C'est le Docteur Parkinson qui donna son nom, en 1817, à cette maladie neurologique évolutive provoquant la dégénérescence progressive du système nerveux central.
La maladie de Parkinson touche indifféremment les deux sexes et se déclare le plus souvent entre 40 et 70 ans.
Elle occasionne la mort prématurée des cellules nerveuses contrôlant la motricité due à un déficit en dopamine, substance chimique nécessaire à la bonne transmission de l'influx nerveux.

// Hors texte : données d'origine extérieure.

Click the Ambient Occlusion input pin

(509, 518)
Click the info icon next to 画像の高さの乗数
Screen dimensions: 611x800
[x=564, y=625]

Les symptômes annonciateurs de la maladie de Parkinson sont au nombre de trois :
- les tremblements qui se manifestent au repos
- la rigidité des membres
- la lenteur des mouvements.
Mais d'autres symptômes, comme l'atonie du visage, les pertes d'équilibre, les chutes fréquentes, la difficulté d'élocution ou une écriture illisible peuvent compléter le tableau clinique.
À un stade plus avancé de la maladie, des troubles cognitifs et de la démence peuvent survenir.
On diagnostique principalement la maladie de Parkinson aux symptômes qui l'accompagnent, mais seul un examen approfondi du cerveau, scintigraphie cérébrale, résonance magnétique ou scanner, peut établir le diagnostic avec une certitude absolue.
Les causes de la maladie de Parkinson sont inconnues.
Cependant, on avance soit une origine génétique soit des facteurs environnementaux (pollution, exposition aux métaux lourds, aux pesticides...).
Dans l'état actuel de la médecine, il n'existe aucun médicament efficace pour stopper la progression de la maladie. On peut juste agir sur les symptômes existants.
Un médicament est utilisé pour compenser le déficit en dopamine (le L-dopa, précurseur de la dopamine) mais il perd son efficacité après environ 5 ans de traitement et entraîne des effets secondaires indésirables.
En dernier recours, on peut implanter chirurgicalement des électrodes dans certaines régions du cerveau pour les stimuler.
Cependant, les espoirs sont permis, car de nombreux groupes de chercheurs tentent de mieux comprendre le mécanisme de destruction des cellules nerveuses impliquées dans le contrôle des mouvements.
Plusieurs pistes sont explorées parmi lesquelles la greffe de cellules ayant le pouvoir de produire de la dopamine, l'amélioration des performances des implants cérébraux ou la fabrication de médicaments de nouvelle génération.
Les traitements de kinésithérapie et le soutien psychologique permettent souvent au patient de conserver le plus longtemps possible une vie sociale acceptable.
Enfin, les familles touchées par le problème peuvent trouver du réconfort et des réponses à leurs questions auprès d'associations d'aide aux malades parkinsoniens.